- _Collected data_:
· · · ·

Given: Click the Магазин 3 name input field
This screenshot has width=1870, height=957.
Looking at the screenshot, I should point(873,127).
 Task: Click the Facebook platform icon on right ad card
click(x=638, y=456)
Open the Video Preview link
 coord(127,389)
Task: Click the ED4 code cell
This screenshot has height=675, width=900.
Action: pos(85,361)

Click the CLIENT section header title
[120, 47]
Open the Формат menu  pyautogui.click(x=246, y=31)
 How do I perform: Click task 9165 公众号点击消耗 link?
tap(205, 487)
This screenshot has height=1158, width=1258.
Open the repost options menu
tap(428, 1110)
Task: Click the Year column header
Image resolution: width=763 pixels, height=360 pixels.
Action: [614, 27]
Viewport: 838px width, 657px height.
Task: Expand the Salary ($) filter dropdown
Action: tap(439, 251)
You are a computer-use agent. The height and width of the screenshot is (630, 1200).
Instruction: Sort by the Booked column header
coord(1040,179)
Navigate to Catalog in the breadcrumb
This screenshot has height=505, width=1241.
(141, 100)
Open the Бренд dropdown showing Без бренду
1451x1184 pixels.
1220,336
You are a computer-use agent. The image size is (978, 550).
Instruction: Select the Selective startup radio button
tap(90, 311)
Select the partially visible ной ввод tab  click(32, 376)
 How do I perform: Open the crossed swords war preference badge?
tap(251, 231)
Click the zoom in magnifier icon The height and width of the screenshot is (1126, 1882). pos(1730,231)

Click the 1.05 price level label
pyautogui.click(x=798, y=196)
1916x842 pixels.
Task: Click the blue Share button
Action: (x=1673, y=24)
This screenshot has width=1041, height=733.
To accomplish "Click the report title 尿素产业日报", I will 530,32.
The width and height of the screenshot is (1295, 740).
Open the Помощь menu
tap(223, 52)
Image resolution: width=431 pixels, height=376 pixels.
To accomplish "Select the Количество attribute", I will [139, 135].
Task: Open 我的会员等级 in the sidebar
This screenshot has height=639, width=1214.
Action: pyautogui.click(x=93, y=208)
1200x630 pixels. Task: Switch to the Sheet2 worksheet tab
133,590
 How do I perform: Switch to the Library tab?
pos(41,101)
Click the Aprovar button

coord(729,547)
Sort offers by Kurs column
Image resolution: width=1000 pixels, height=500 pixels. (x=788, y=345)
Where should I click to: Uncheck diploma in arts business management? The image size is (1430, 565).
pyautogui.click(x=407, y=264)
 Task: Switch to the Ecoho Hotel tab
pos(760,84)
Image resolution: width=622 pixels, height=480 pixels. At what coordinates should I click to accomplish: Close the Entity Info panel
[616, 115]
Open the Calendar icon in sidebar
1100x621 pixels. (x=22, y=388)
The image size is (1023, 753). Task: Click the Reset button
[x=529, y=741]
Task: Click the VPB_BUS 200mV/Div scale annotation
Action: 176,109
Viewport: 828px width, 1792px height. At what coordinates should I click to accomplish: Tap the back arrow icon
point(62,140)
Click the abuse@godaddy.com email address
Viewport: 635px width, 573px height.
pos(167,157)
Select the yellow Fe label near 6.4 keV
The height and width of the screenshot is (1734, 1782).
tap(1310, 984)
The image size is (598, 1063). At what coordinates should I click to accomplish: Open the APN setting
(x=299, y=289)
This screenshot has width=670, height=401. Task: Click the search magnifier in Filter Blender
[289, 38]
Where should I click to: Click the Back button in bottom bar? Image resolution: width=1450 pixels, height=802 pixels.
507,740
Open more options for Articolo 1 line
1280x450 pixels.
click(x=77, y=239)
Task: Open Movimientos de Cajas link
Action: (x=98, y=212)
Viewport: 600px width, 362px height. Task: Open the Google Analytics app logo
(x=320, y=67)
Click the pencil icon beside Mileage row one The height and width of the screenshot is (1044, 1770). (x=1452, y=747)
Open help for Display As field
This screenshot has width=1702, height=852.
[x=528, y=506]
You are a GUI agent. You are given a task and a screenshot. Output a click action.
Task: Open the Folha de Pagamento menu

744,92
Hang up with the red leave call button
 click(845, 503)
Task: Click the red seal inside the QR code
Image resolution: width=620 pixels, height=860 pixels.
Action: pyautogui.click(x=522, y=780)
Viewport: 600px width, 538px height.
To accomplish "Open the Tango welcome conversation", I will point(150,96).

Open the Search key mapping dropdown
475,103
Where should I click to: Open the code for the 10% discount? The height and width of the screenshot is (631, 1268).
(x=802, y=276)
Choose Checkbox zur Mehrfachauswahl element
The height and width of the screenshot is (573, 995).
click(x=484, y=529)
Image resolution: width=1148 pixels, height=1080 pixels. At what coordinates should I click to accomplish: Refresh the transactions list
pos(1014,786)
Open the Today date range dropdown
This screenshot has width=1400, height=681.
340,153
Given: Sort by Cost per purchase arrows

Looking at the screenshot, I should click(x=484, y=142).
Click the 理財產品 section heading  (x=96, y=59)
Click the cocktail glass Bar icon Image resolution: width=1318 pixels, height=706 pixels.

· · · ·

- _Task instructions_:
Line by line, reproduce the records above exactly.

- _Answer to the problem_:
Given: Click the Магазин 3 name input field
This screenshot has width=1870, height=957.
Looking at the screenshot, I should point(873,127).
 Task: Click the Facebook platform icon on right ad card
click(x=638, y=456)
Open the Video Preview link
 coord(127,389)
Task: Click the ED4 code cell
This screenshot has height=675, width=900.
Action: pos(85,361)

Click the CLIENT section header title
[120, 47]
Open the Формат menu  pyautogui.click(x=246, y=31)
 How do I perform: Click task 9165 公众号点击消耗 link?
tap(205, 487)
This screenshot has height=1158, width=1258.
Open the repost options menu
tap(428, 1110)
Task: Click the Year column header
Image resolution: width=763 pixels, height=360 pixels.
Action: [614, 27]
Viewport: 838px width, 657px height.
Task: Expand the Salary ($) filter dropdown
Action: tap(439, 251)
You are a computer-use agent. The height and width of the screenshot is (630, 1200).
Instruction: Sort by the Booked column header
coord(1040,179)
Navigate to Catalog in the breadcrumb
This screenshot has height=505, width=1241.
(141, 100)
Open the Бренд dropdown showing Без бренду
1451x1184 pixels.
1220,336
You are a computer-use agent. The image size is (978, 550).
Instruction: Select the Selective startup radio button
tap(90, 311)
Select the partially visible ной ввод tab  click(32, 376)
 How do I perform: Open the crossed swords war preference badge?
tap(251, 231)
Click the zoom in magnifier icon The height and width of the screenshot is (1126, 1882). pos(1730,231)

Click the 1.05 price level label
pyautogui.click(x=798, y=196)
1916x842 pixels.
Task: Click the blue Share button
Action: (x=1673, y=24)
This screenshot has width=1041, height=733.
To accomplish "Click the report title 尿素产业日报", I will 530,32.
The width and height of the screenshot is (1295, 740).
Open the Помощь menu
tap(223, 52)
Image resolution: width=431 pixels, height=376 pixels.
To accomplish "Select the Количество attribute", I will [139, 135].
Task: Open 我的会员等级 in the sidebar
This screenshot has height=639, width=1214.
Action: pyautogui.click(x=93, y=208)
1200x630 pixels. Task: Switch to the Sheet2 worksheet tab
133,590
 How do I perform: Switch to the Library tab?
pos(41,101)
Click the Aprovar button

coord(729,547)
Sort offers by Kurs column
Image resolution: width=1000 pixels, height=500 pixels. (x=788, y=345)
Where should I click to: Uncheck diploma in arts business management? The image size is (1430, 565).
pyautogui.click(x=407, y=264)
 Task: Switch to the Ecoho Hotel tab
pos(760,84)
Image resolution: width=622 pixels, height=480 pixels. At what coordinates should I click to accomplish: Close the Entity Info panel
[616, 115]
Open the Calendar icon in sidebar
1100x621 pixels. (x=22, y=388)
The image size is (1023, 753). Task: Click the Reset button
[x=529, y=741]
Task: Click the VPB_BUS 200mV/Div scale annotation
Action: 176,109
Viewport: 828px width, 1792px height. At what coordinates should I click to accomplish: Tap the back arrow icon
point(62,140)
Click the abuse@godaddy.com email address
Viewport: 635px width, 573px height.
pos(167,157)
Select the yellow Fe label near 6.4 keV
The height and width of the screenshot is (1734, 1782).
tap(1310, 984)
The image size is (598, 1063). At what coordinates should I click to accomplish: Open the APN setting
(x=299, y=289)
This screenshot has width=670, height=401. Task: Click the search magnifier in Filter Blender
[289, 38]
Where should I click to: Click the Back button in bottom bar? Image resolution: width=1450 pixels, height=802 pixels.
507,740
Open more options for Articolo 1 line
1280x450 pixels.
click(x=77, y=239)
Task: Open Movimientos de Cajas link
Action: (x=98, y=212)
Viewport: 600px width, 362px height. Task: Open the Google Analytics app logo
(x=320, y=67)
Click the pencil icon beside Mileage row one The height and width of the screenshot is (1044, 1770). (x=1452, y=747)
Open help for Display As field
This screenshot has width=1702, height=852.
[x=528, y=506]
You are a GUI agent. You are given a task and a screenshot. Output a click action.
Task: Open the Folha de Pagamento menu

744,92
Hang up with the red leave call button
 click(845, 503)
Task: Click the red seal inside the QR code
Image resolution: width=620 pixels, height=860 pixels.
Action: pyautogui.click(x=522, y=780)
Viewport: 600px width, 538px height.
To accomplish "Open the Tango welcome conversation", I will point(150,96).

Open the Search key mapping dropdown
475,103
Where should I click to: Open the code for the 10% discount? The height and width of the screenshot is (631, 1268).
(x=802, y=276)
Choose Checkbox zur Mehrfachauswahl element
The height and width of the screenshot is (573, 995).
click(x=484, y=529)
Image resolution: width=1148 pixels, height=1080 pixels. At what coordinates should I click to accomplish: Refresh the transactions list
pos(1014,786)
Open the Today date range dropdown
This screenshot has width=1400, height=681.
340,153
Given: Sort by Cost per purchase arrows

Looking at the screenshot, I should click(x=484, y=142).
Click the 理財產品 section heading  (x=96, y=59)
Click the cocktail glass Bar icon Image resolution: width=1318 pixels, height=706 pixels.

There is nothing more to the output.